Libreville, (GM)– Le Syndicat de l’éducation nationale (SENA) et le Syndicat national de l’enseignement technique et professionnel (SYNETECPRO) ont annoncé, mardi, la reconduction de la grève observée dans le secteur public de l’éducation depuis le 10 décembre dernier, et ce, jusqu’au vendredi 9 janvier 2026.
Dans une déclaration commune lue par Ghislain Nguema Mve, président du SYNETECPRO, les deux organisations syndicales dénoncent l’absence de réponses concrètes du gouvernement à leurs revendications, malgré un cahier de charges officiellement transmis aux autorités. Elles affirment que les échanges avec l’ancien ministre de l’Enseignement supérieur, assurant l’intérim du ministère de l’Éducation nationale, n’ont débouché sur aucun engagement satisfaisant.
Les revendications portent notamment sur la régularisation des situations administratives des agents (recrutements, intégrations, titularisations, avancements et reclassements), le paiement des rappels de solde et des arriérés de salaires suspendus, l’instauration d’une prime d’éloignement pour les zones rurales reculées, ainsi que la mise en place d’un guichet unique dédié au traitement accéléré des dossiers administratifs.

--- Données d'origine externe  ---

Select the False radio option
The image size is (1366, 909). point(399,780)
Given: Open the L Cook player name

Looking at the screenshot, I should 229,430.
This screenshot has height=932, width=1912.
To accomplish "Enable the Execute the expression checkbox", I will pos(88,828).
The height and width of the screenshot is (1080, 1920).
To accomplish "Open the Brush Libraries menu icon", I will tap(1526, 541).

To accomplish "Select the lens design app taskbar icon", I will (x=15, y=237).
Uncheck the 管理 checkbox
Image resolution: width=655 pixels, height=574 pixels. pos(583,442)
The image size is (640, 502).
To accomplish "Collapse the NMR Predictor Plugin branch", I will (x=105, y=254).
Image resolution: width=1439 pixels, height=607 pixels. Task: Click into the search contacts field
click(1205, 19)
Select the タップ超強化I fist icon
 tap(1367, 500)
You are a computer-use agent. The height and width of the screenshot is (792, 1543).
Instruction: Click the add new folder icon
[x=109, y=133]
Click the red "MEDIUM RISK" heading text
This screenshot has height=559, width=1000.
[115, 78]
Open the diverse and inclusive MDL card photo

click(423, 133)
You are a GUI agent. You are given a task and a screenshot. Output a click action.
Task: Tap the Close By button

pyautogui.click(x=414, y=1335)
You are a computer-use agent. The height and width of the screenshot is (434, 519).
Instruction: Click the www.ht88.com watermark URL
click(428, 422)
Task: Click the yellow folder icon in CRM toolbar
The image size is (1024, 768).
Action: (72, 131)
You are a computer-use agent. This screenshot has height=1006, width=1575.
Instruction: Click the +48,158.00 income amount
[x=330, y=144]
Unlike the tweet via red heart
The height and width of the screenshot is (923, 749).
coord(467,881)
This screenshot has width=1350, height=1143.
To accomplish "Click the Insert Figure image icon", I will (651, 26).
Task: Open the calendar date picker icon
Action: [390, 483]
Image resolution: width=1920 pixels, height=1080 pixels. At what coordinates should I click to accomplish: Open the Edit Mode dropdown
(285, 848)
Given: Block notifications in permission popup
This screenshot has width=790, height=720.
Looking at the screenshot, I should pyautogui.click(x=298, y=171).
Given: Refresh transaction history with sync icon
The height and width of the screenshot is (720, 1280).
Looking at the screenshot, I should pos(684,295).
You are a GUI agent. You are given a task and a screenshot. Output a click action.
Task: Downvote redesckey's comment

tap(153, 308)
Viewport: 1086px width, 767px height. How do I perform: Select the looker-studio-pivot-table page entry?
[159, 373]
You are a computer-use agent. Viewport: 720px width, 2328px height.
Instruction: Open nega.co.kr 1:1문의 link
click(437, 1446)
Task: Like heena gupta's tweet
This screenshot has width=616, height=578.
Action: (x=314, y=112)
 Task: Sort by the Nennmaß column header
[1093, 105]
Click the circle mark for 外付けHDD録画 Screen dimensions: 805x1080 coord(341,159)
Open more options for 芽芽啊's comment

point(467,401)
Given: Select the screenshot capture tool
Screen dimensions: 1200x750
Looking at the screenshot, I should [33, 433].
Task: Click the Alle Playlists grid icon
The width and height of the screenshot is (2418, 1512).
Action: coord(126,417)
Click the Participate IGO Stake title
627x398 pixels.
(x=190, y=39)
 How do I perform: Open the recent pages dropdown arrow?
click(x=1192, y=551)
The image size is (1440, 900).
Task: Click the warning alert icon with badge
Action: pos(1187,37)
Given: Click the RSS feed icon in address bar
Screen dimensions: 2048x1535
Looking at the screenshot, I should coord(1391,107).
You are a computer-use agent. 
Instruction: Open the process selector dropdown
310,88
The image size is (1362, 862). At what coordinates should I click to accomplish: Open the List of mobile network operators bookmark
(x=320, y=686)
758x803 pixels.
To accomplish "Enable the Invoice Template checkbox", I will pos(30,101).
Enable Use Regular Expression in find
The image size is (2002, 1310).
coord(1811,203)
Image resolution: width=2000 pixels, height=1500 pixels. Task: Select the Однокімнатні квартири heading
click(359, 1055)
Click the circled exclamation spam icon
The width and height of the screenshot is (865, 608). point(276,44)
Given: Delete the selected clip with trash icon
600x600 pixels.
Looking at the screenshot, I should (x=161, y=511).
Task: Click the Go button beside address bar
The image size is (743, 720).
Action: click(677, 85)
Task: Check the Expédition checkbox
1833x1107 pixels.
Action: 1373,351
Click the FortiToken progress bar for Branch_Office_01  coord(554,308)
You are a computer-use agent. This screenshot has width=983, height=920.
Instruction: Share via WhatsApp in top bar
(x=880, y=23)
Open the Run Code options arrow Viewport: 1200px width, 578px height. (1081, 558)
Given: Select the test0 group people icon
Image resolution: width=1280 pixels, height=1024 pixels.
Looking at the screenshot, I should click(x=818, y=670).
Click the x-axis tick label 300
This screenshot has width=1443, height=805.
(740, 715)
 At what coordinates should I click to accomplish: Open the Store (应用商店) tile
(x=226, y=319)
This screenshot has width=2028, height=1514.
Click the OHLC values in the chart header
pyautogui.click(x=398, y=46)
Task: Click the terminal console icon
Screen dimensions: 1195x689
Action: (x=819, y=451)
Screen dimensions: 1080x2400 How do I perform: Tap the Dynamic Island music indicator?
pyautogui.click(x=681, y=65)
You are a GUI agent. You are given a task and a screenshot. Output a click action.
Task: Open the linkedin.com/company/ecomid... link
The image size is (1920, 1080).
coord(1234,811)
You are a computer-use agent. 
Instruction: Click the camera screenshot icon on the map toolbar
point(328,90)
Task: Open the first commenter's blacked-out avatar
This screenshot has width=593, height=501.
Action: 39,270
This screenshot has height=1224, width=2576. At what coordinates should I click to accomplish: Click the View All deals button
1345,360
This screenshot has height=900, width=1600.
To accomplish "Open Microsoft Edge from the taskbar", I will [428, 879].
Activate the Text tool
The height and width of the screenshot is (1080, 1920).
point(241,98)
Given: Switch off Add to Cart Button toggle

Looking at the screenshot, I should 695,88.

Les partenaires sociaux accusent le gouvernement de faire preuve d’un « mutisme coupable » et préviennent qu’ils se réservent le droit de durcir le mouvement si aucune avancée n’est enregistrée. Pour une sortie de crise, ils proposent la création d’une commission interministérielle assortie d’un guichet unique spécial.
Sur le terrain, la grève impacte lourdement les élèves et leurs familles. Alors que les cours devaient reprendre après les fêtes de fin d’année, les établissements publics demeurent paralysés, accentuant le fossé avec le privé, déjà opérationnel. Une situation qui, selon les syndicats, illustre l’existence d’un système éducatif à deux vitesses, au détriment des enfants du secteur public.